▶ _Your goal_
The data below has to be returned exactly, down to the last character.

[Items listed in a dataset]

========

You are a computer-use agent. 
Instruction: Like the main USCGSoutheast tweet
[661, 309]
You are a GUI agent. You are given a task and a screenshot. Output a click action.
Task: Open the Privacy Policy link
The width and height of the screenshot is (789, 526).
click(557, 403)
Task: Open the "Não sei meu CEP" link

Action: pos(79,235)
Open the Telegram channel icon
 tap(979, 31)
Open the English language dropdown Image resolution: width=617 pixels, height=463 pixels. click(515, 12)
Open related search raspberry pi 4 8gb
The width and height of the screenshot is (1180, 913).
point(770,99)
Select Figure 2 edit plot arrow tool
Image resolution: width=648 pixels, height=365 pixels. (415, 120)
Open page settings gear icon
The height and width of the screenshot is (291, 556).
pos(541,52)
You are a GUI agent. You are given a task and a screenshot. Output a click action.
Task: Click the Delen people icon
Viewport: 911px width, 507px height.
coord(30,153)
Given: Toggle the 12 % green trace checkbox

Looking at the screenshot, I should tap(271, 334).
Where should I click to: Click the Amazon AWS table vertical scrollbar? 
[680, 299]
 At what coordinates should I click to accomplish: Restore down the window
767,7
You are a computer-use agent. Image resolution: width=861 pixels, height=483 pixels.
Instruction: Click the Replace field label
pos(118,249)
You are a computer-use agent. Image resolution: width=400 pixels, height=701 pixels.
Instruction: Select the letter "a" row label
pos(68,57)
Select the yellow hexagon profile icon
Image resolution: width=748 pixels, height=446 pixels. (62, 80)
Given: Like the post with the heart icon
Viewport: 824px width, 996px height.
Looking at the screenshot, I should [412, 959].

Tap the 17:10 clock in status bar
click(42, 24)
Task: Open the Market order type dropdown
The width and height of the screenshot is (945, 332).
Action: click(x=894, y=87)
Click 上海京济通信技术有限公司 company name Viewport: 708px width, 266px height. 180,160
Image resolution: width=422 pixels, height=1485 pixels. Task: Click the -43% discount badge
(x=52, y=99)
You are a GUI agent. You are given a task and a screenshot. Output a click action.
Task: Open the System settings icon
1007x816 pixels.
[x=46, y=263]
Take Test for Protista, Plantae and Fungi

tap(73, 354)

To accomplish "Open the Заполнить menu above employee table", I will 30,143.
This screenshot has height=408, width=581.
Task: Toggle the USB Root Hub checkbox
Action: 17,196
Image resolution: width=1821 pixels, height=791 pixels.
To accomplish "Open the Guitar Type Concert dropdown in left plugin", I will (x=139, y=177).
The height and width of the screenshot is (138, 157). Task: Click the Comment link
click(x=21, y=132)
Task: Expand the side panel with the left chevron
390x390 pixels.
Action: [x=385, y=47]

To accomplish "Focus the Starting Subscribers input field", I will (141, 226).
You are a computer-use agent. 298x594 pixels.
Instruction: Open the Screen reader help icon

========

▶ _Output for this exercise_
You are a computer-use agent. 
Instruction: Like the main USCGSoutheast tweet
[661, 309]
You are a GUI agent. You are given a task and a screenshot. Output a click action.
Task: Open the Privacy Policy link
The width and height of the screenshot is (789, 526).
click(557, 403)
Task: Open the "Não sei meu CEP" link

Action: pos(79,235)
Open the Telegram channel icon
 tap(979, 31)
Open the English language dropdown Image resolution: width=617 pixels, height=463 pixels. click(515, 12)
Open related search raspberry pi 4 8gb
The width and height of the screenshot is (1180, 913).
point(770,99)
Select Figure 2 edit plot arrow tool
Image resolution: width=648 pixels, height=365 pixels. (415, 120)
Open page settings gear icon
The height and width of the screenshot is (291, 556).
pos(541,52)
You are a GUI agent. You are given a task and a screenshot. Output a click action.
Task: Click the Delen people icon
Viewport: 911px width, 507px height.
coord(30,153)
Given: Toggle the 12 % green trace checkbox

Looking at the screenshot, I should tap(271, 334).
Where should I click to: Click the Amazon AWS table vertical scrollbar? 
[680, 299]
 At what coordinates should I click to accomplish: Restore down the window
767,7
You are a computer-use agent. Image resolution: width=861 pixels, height=483 pixels.
Instruction: Click the Replace field label
pos(118,249)
You are a computer-use agent. Image resolution: width=400 pixels, height=701 pixels.
Instruction: Select the letter "a" row label
pos(68,57)
Select the yellow hexagon profile icon
Image resolution: width=748 pixels, height=446 pixels. (62, 80)
Given: Like the post with the heart icon
Viewport: 824px width, 996px height.
Looking at the screenshot, I should [412, 959].

Tap the 17:10 clock in status bar
click(42, 24)
Task: Open the Market order type dropdown
The width and height of the screenshot is (945, 332).
Action: click(x=894, y=87)
Click 上海京济通信技术有限公司 company name Viewport: 708px width, 266px height. 180,160
Image resolution: width=422 pixels, height=1485 pixels. Task: Click the -43% discount badge
(x=52, y=99)
You are a GUI agent. You are given a task and a screenshot. Output a click action.
Task: Open the System settings icon
1007x816 pixels.
[x=46, y=263]
Take Test for Protista, Plantae and Fungi

tap(73, 354)

To accomplish "Open the Заполнить menu above employee table", I will 30,143.
This screenshot has height=408, width=581.
Task: Toggle the USB Root Hub checkbox
Action: 17,196
Image resolution: width=1821 pixels, height=791 pixels.
To accomplish "Open the Guitar Type Concert dropdown in left plugin", I will (x=139, y=177).
The height and width of the screenshot is (138, 157). Task: Click the Comment link
click(x=21, y=132)
Task: Expand the side panel with the left chevron
390x390 pixels.
Action: [x=385, y=47]

To accomplish "Focus the Starting Subscribers input field", I will (141, 226).
You are a computer-use agent. 298x594 pixels.
Instruction: Open the Screen reader help icon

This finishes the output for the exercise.